[Dataset entries]
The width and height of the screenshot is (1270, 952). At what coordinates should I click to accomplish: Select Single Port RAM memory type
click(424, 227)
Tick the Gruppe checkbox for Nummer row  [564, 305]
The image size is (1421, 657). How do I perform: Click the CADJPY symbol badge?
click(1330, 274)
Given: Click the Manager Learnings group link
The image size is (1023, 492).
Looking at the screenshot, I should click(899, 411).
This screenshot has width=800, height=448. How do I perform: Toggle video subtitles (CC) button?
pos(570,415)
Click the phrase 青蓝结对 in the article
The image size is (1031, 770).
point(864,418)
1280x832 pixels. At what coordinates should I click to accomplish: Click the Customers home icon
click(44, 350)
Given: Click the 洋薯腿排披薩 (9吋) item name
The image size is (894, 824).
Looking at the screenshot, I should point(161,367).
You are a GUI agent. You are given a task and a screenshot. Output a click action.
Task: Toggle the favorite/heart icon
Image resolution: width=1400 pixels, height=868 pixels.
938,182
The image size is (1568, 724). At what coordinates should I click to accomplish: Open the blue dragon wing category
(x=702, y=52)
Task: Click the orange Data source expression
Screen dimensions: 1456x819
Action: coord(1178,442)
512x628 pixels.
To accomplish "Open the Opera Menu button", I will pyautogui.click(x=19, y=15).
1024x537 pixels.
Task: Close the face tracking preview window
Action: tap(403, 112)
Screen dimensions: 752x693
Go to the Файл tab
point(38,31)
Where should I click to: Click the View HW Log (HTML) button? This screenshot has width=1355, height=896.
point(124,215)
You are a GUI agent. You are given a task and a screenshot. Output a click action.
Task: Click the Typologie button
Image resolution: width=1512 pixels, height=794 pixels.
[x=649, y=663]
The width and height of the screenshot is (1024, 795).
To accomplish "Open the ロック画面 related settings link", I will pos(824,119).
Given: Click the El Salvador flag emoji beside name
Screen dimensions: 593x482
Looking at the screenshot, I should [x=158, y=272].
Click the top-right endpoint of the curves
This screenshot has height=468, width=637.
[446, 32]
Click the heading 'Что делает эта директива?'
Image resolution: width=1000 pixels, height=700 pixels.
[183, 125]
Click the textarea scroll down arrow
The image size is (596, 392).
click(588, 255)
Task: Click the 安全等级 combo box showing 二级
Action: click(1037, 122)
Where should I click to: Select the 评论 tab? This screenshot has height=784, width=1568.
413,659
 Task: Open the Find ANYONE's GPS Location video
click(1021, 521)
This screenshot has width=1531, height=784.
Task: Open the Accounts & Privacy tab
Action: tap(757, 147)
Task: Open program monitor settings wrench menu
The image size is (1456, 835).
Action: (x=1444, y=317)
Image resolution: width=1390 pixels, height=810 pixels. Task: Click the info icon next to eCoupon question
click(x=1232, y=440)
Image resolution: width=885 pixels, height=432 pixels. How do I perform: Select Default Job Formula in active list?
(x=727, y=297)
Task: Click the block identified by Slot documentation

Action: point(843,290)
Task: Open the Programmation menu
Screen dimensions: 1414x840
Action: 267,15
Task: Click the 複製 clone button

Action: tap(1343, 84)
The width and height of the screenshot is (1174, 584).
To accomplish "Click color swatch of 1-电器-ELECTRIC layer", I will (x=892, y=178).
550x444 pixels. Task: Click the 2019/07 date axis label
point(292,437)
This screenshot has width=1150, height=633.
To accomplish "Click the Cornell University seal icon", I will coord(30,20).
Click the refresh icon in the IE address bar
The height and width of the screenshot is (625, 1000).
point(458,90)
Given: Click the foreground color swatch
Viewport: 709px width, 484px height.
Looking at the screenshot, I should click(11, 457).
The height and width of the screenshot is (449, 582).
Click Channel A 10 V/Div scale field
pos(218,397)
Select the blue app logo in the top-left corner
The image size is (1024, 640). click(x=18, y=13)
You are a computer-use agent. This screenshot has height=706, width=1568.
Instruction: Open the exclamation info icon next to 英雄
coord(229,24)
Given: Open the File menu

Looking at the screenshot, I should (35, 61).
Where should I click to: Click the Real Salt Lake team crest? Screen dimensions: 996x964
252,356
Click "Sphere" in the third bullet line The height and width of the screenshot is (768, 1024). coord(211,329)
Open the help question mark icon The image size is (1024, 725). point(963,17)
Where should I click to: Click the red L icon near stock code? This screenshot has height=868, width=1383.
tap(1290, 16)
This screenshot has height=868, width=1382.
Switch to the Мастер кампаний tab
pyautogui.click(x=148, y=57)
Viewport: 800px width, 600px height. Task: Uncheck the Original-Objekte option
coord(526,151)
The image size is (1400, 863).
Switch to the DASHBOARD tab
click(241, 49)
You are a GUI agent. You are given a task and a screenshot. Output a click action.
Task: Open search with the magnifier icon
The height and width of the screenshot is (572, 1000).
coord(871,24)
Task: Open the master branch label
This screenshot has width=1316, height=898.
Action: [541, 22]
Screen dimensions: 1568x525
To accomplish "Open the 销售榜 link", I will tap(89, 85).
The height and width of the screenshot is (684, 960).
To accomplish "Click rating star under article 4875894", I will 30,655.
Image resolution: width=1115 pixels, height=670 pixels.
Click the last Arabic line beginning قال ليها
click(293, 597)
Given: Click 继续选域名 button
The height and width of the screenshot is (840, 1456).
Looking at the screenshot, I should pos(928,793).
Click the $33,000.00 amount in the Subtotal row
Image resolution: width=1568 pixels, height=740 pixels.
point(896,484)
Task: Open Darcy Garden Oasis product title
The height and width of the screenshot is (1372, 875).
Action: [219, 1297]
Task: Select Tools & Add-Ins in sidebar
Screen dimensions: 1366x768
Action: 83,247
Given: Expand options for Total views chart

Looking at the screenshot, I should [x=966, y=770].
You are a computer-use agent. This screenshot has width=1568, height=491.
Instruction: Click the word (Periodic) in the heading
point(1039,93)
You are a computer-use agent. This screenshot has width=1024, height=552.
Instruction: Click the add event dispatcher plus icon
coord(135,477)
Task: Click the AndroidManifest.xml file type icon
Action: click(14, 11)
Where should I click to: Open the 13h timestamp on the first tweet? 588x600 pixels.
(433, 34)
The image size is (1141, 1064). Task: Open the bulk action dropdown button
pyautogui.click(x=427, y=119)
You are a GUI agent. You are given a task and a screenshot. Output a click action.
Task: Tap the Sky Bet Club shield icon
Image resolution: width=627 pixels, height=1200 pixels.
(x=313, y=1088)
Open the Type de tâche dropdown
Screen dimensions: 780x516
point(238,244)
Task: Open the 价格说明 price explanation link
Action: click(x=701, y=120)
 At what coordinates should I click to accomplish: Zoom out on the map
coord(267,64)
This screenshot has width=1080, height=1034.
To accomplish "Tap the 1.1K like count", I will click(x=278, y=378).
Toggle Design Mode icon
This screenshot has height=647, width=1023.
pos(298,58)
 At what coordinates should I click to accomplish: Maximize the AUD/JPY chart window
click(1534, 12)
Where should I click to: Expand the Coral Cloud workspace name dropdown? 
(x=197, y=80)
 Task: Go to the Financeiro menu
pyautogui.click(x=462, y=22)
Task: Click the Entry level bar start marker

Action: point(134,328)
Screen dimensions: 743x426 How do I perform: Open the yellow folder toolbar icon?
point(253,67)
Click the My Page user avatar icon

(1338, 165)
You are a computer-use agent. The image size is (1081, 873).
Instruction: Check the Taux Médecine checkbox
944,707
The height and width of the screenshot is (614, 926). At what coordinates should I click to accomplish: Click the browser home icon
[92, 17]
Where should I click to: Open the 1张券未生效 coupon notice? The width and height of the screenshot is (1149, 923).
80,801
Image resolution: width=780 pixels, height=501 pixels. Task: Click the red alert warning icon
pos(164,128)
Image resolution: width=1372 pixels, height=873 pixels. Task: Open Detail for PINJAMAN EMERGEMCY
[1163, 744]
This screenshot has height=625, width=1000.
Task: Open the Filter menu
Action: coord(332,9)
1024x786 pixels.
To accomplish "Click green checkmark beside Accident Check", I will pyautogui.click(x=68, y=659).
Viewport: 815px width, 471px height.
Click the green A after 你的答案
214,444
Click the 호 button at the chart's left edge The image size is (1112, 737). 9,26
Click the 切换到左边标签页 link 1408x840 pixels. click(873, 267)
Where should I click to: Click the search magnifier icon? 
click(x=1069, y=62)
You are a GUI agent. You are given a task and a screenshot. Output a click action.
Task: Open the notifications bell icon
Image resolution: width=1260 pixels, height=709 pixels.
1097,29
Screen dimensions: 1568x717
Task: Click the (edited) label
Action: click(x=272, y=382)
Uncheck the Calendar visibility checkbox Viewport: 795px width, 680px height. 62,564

*Given exercise*. Format the data as a numbered list, leaving out blank lines, starting with the line that contains "Task: Click the block" and going on through the line that contains "will (x=892, y=178).".

*Correct result*.
1. Task: Click the block identified by Slot documentation
2. Action: point(843,290)
3. Task: Open the Programmation menu
4. Screen dimensions: 1414x840
5. Action: 267,15
6. Task: Click the 複製 clone button
7. Action: tap(1343, 84)
8. The width and height of the screenshot is (1174, 584).
9. To accomplish "Click color swatch of 1-电器-ELECTRIC layer", I will (x=892, y=178).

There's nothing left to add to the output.